Activity A => Summarize the piece about the Senate Derby in exactly two sentences.
Activity B => Rewrite the part of the Senate Derby piece starting with "The Contestants are fussed" and going on through "comfort and luxury.", changing "trainers" to "grooms".

Reading text =>
________________________________________

Every few years, the Chief Steward of Pakistan holds it’s very popular Senate Derby, which is the only one in the world, where all the contestants are up for open bidding before the race and can be bought by the highest bidder.

The Contestants are fussed and brushed by their owners and trainers, for all those who reach the finishing line are declared winners and are guaranteed green pastures and a life of comfort and luxury.

The winners also enjoy other mercs and perks, like air-conditioned stables and displaying the word, ‘Senator’ on the stable doors, swanky horse trailers with padded walls and all the juicy carrots and hay they can eat. They also get an opportunity to have their pictures taken with the President and the Stewards of the Race Club.

Years back, holding a Derby in the Land of the Pak and the Pure had been banned, but when the Chief Steward was replaced, everything changed and now it is business as usual and the horse trading, the bumping, doping and fixing are in full swing and the bookies are having a field day.

At one time, The Derby was a prestigious event, but even then, there was horse-trading and open bidding for the contestants, but it was like shopping at Macys, you got quality at a bargain price. But now the quality of the participants is like shopping at Walmart, you get a bargain, but the quality is questionable.

________________________________________

Provided data =>
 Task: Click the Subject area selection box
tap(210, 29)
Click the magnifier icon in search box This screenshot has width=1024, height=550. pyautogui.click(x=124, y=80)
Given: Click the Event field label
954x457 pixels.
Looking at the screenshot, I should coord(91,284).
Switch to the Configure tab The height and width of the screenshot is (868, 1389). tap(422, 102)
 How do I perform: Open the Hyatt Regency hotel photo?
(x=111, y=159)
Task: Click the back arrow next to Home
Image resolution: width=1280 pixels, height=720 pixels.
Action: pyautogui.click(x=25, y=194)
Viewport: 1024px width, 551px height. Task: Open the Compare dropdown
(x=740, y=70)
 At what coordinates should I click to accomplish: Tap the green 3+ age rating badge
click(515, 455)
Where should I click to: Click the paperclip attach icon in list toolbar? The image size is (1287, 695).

________________________________________

Exercise output A => Every few years the Chief Steward of Pakistan holds the Senate Derby, where all contestants are open to bidding before the race and all who reach the finishing line are declared winners, with comfort, luxury and perks such as air-conditioned stables and the word 'Senator' on their stable doors. The Derby was once banned, but it is now back in business with horse trading, doping and fixing, and while it used to be like shopping at Macys, its participants are now like Walmart goods, a bargain of questionable quality.

Exercise output B =>
The Contestants are fussed and brushed by their owners and grooms, for all those who reach the finishing line are declared winners and are guaranteed green pastures and a life of comfort and luxury.